Der Journalist war Chefredakteur der Tageszeitung „Die Welt“, des Politikmagazins „Cicero“ und des „Focus“. Er bezeichnet sich selbst als wertkonservativ.

Europas Sozialdemokraten ärgern sich über den Wahlausgang in Großbritannien als sei Maggie Thatcher wieder auferstanden: das schwarze Böse an sich – nur diesmal ohne Handtasche. Sie hatten auf den braven Labourführer Ed Miliband gehofft, damit ihre Brüsseler Zentralisierungsmaschine ruhig hätte weiter surren können. Doch nun steht im Maschinenraum ein unbequemer Polit-Ingenieur, der den schweren Umverteilungsdiesel am liebsten mit kleinen, dezentralen Elektroantrieben ersetzen will.

David Camerons Sieg ist nicht nur fulminant, er ist auch eine Zäsur für Europa. Wie vor 30 Jahren stellt nämlich ein britischer Premier der EU offen die Verfassungsfrage. Und wie vor 30 Jahren geht es nicht bloß um Geld und Einfluss, es geht um das Selbstverständnis der Union.

Die Ankündigung Camerons, eine Volksabstimmung über den Verbleib Großbritanniens in der Europäischen Union abzuhalten, wird nicht nur zu einer historischen Verhandlungsrunde zwischen Brüssel und London um Kompetenzen und Finanzen führen. Es wird in ganz Europa eine Grundlagendebatte entfachen, da die EU-Legitimation ohnedies unter Hochspannung steht und Rechtspopulisten in vielen Ländern dramatischen Zulauf haben.

Doch Camerons Entscheid ist weniger Drohung und Ärgernis als eine Chance. Denn Europa braucht eine Reform genauso wie eine größere innere Akzeptanz. Die Mehrheit der Briten hat in vielen Punkten ihrer EU-Kritik schlichtweg Recht. Und eine wachsende Zahl von Kontinentaleuropäern teilen ihre Skepsis über den jetzigen Zustand der Union.

Warum? Weil die EU die Aura des Höfischen hat. Weil sie eine Welt aus Subsidien, Günstlingsfonds, Apanagen und Zünften verkörpert. Weil Brüssel mit seinem Paternalismus ein gefühltes Ancien Regime geworden ist. Es ist nicht London, sondern Brüssel auf dem Weg, die Heimat abgestandener Ansichten zu werden.

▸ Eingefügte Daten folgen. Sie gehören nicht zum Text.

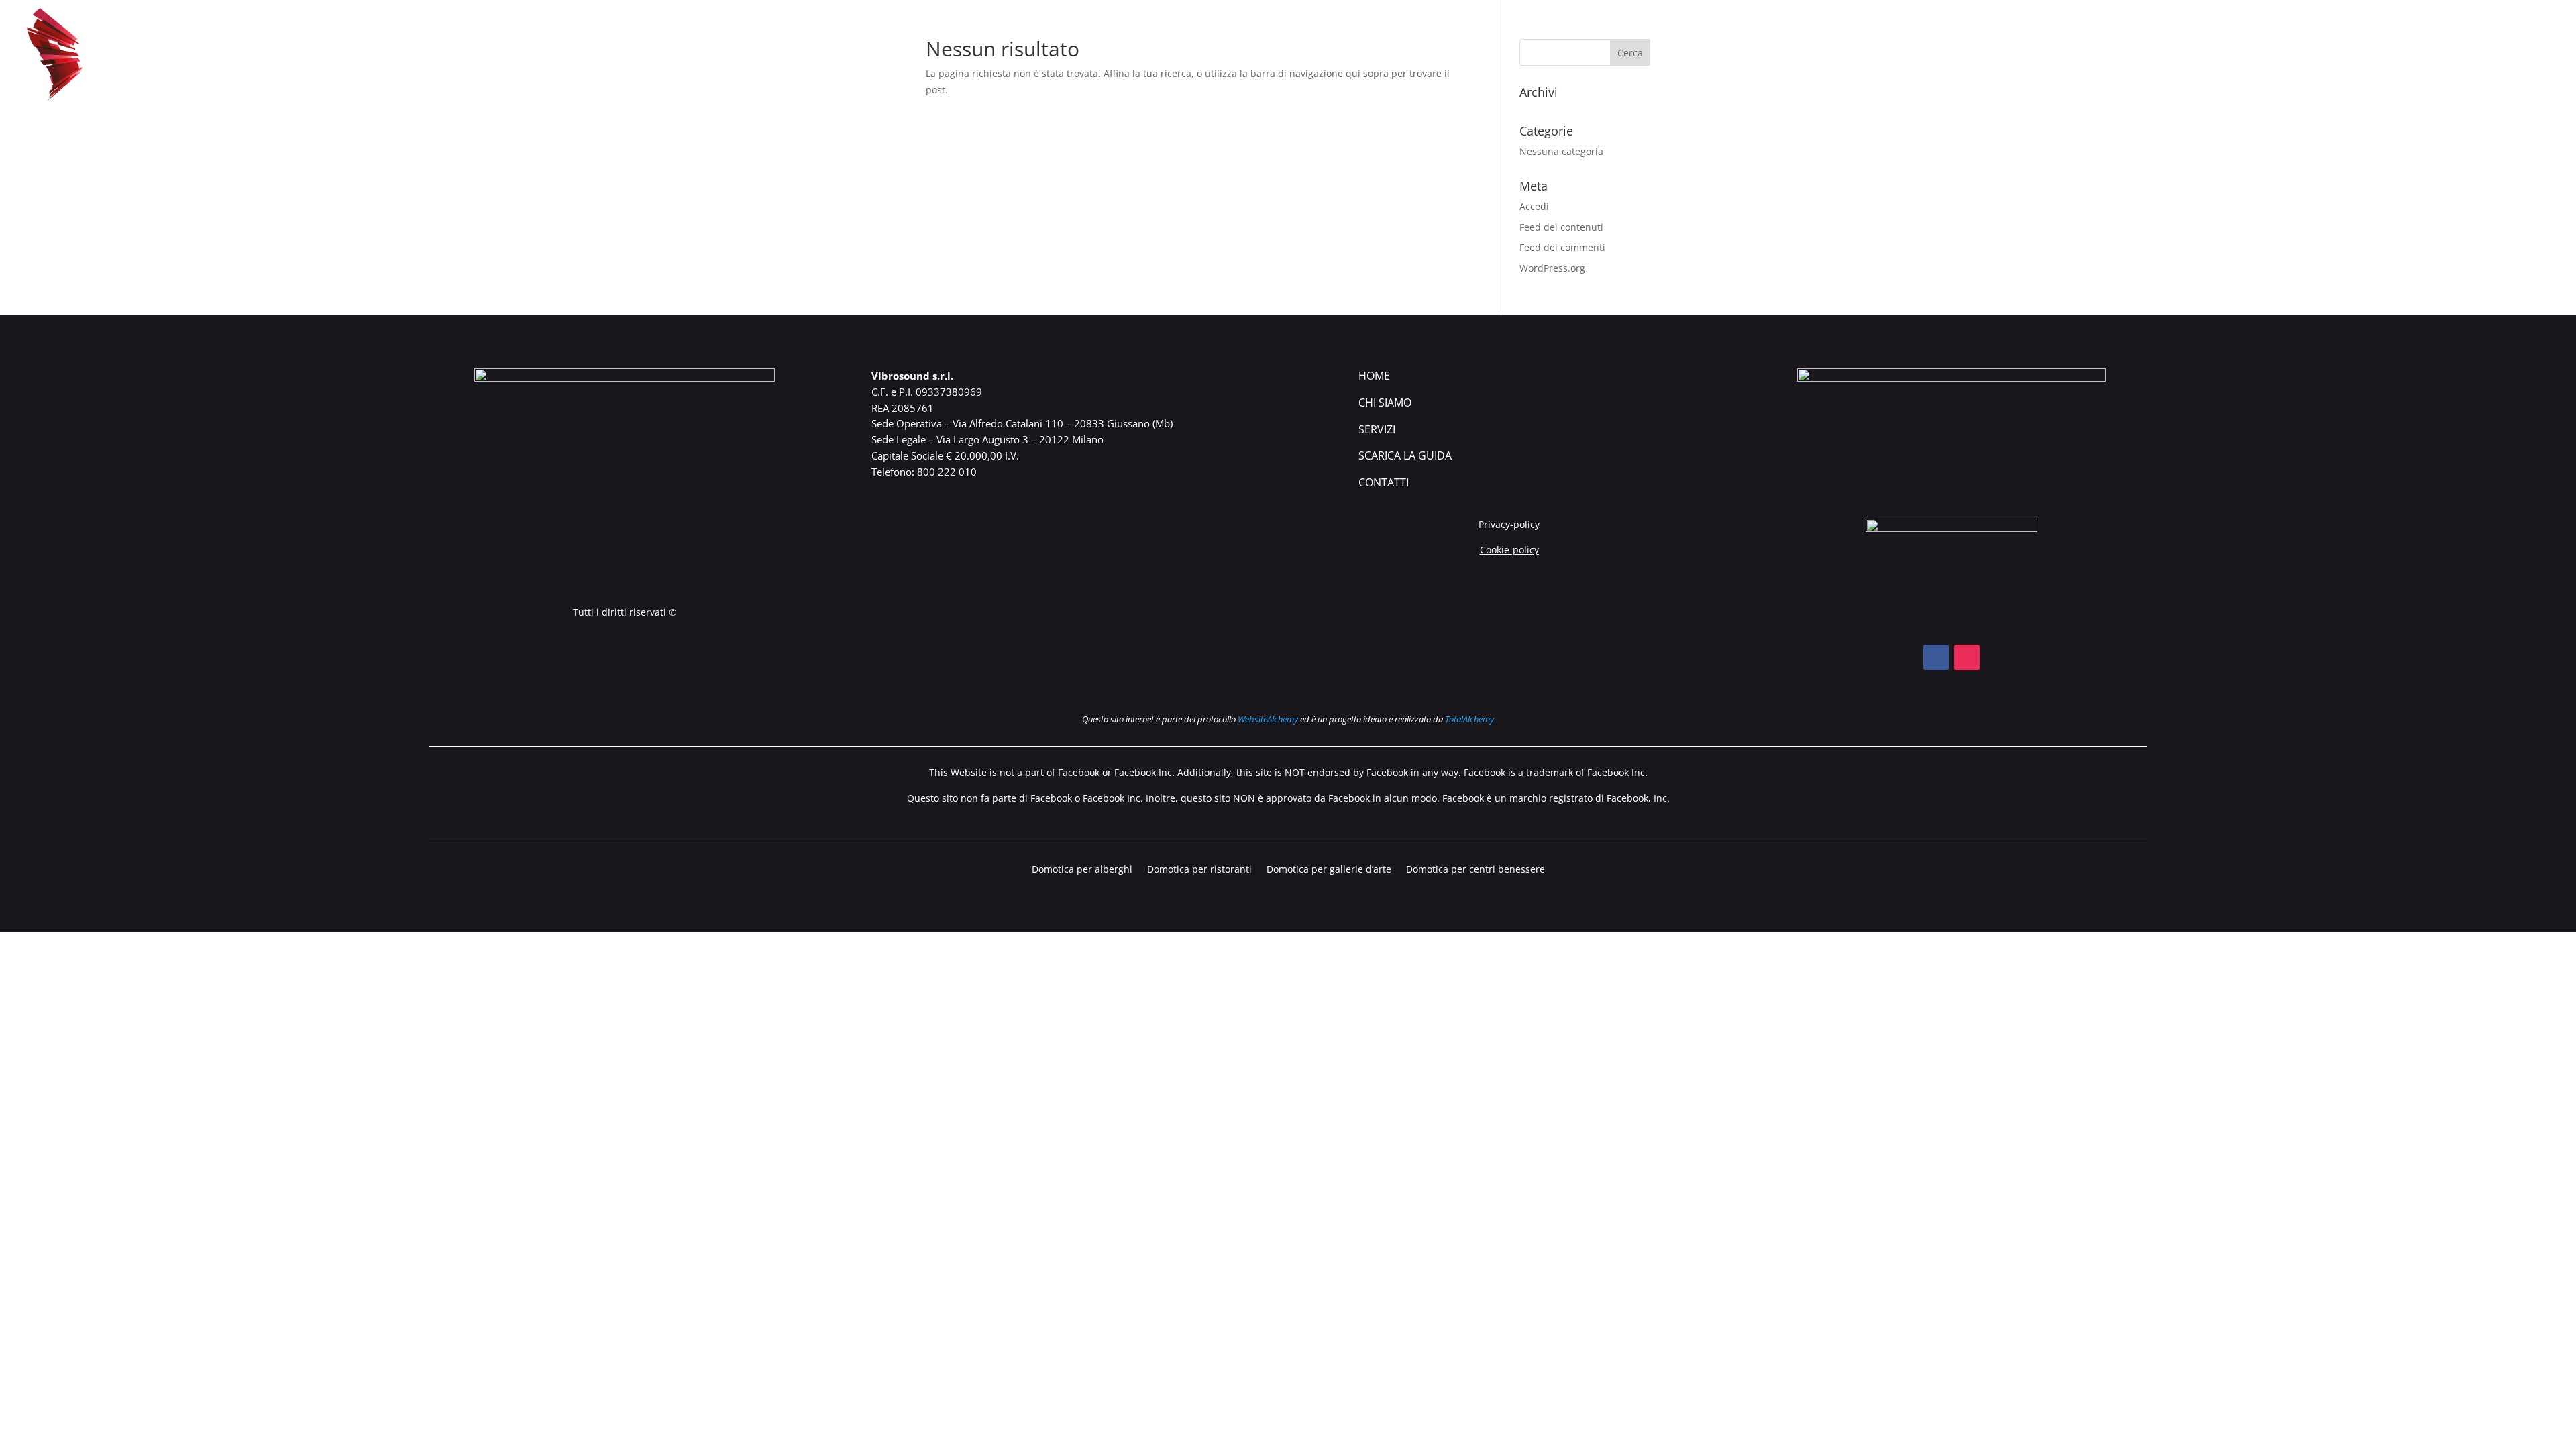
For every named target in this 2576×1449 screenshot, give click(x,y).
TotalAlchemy (1469, 719)
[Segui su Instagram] (1967, 657)
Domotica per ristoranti (1199, 870)
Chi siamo (2277, 56)
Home (1374, 375)
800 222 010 (947, 471)
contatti (1383, 482)
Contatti (2530, 56)
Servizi (1376, 429)
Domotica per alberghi (1082, 870)
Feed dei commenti (1562, 247)
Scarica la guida (2440, 56)
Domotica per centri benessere (1475, 870)
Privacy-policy (1509, 524)
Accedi (1534, 206)
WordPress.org (1552, 268)
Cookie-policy (1509, 549)
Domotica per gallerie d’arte (1329, 870)
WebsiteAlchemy (1268, 719)
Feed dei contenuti (1561, 227)
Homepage (2205, 56)
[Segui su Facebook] (1936, 657)
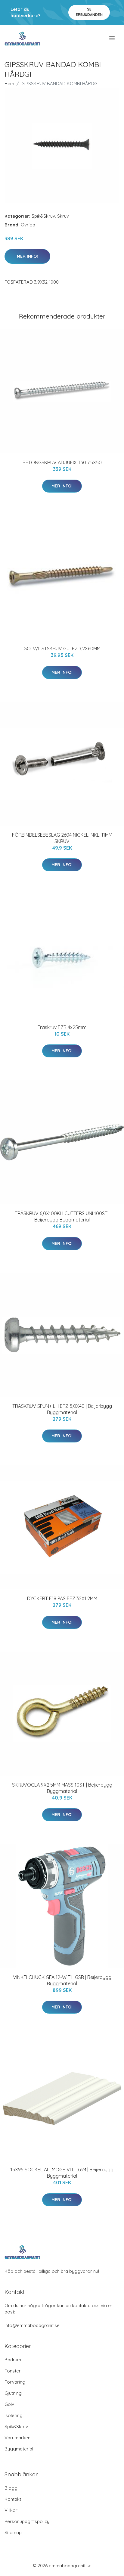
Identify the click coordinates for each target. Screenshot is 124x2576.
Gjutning (13, 2393)
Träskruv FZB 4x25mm (62, 1027)
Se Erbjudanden (89, 12)
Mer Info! (27, 256)
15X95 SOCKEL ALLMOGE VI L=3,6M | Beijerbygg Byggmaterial (62, 2173)
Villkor (11, 2510)
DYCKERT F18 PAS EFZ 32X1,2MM (62, 1598)
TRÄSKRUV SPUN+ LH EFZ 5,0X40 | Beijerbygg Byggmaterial (62, 1409)
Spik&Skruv (43, 216)
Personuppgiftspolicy (27, 2521)
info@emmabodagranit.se (32, 2325)
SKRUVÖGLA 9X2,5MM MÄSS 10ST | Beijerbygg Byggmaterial (62, 1788)
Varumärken (17, 2438)
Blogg (11, 2488)
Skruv (63, 216)
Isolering (14, 2415)
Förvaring (15, 2382)
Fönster (13, 2371)
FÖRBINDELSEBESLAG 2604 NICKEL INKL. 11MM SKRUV (62, 838)
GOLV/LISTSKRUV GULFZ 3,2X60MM (62, 649)
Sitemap (13, 2532)
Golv (9, 2404)
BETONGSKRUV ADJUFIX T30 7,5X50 (62, 462)
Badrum (13, 2360)
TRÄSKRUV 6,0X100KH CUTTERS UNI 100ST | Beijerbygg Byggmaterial (62, 1216)
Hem (9, 83)
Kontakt (13, 2499)
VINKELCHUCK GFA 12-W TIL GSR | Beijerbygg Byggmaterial (62, 1980)
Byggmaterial (19, 2449)
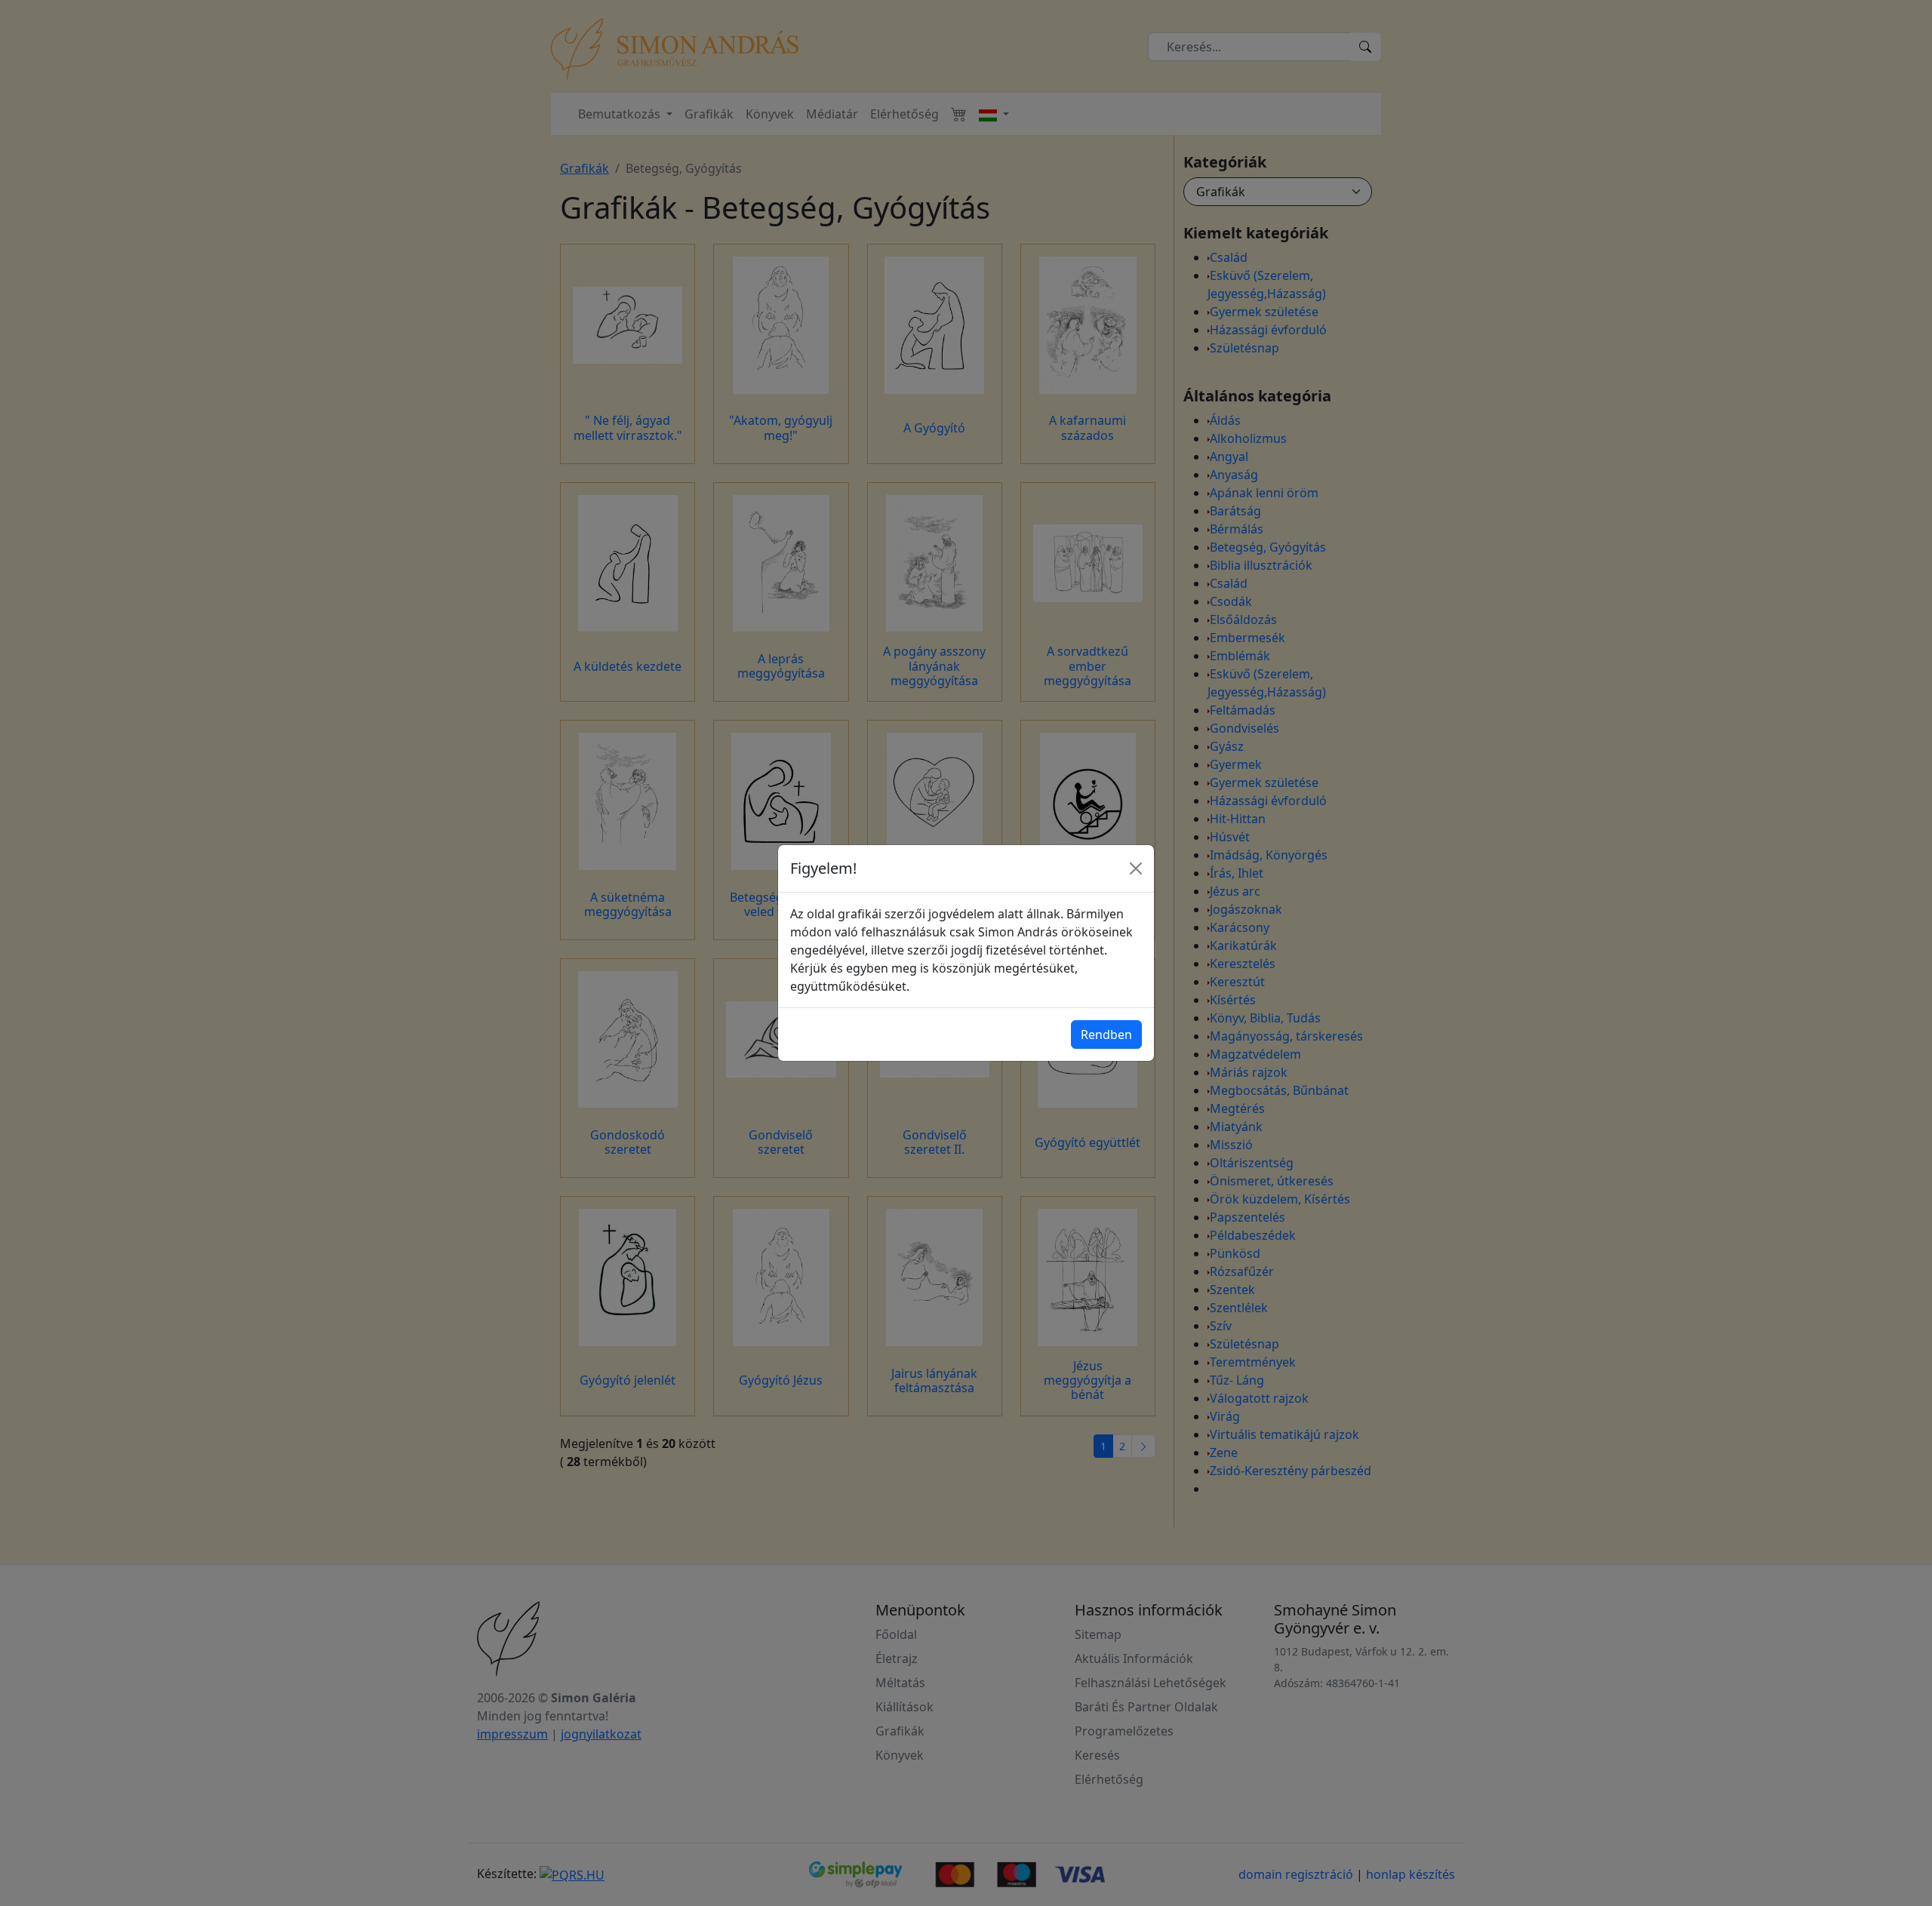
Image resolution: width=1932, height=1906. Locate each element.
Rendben (1106, 1034)
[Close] (1136, 868)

Denn die Leitidee eines Staatenbundes, der auftritt wie ein verbeamteter Sozialarbeiter-Besserwisser mit lauter Leitz-Ordnern, stammt aus den siebziger Jahren.

Die klassische Kritik am Bürokraten- und Bevormunder-Brüssel, an der Hinterzimmerscheindemokratie, der Lobbyismushochburg wird in jüngster Zeit durch zwei realpolitische Schwächen verstärkt. Zum einen wankt die Euro-Finanzordnung und die Verteilungsfrage ist ungelöst. Zum anderen sind die Außengrenzen im Osten und im Süden unter Druck. Eine gemeinsame Außen- und Militärpolitik aber bringt Europa bislang nicht zustande.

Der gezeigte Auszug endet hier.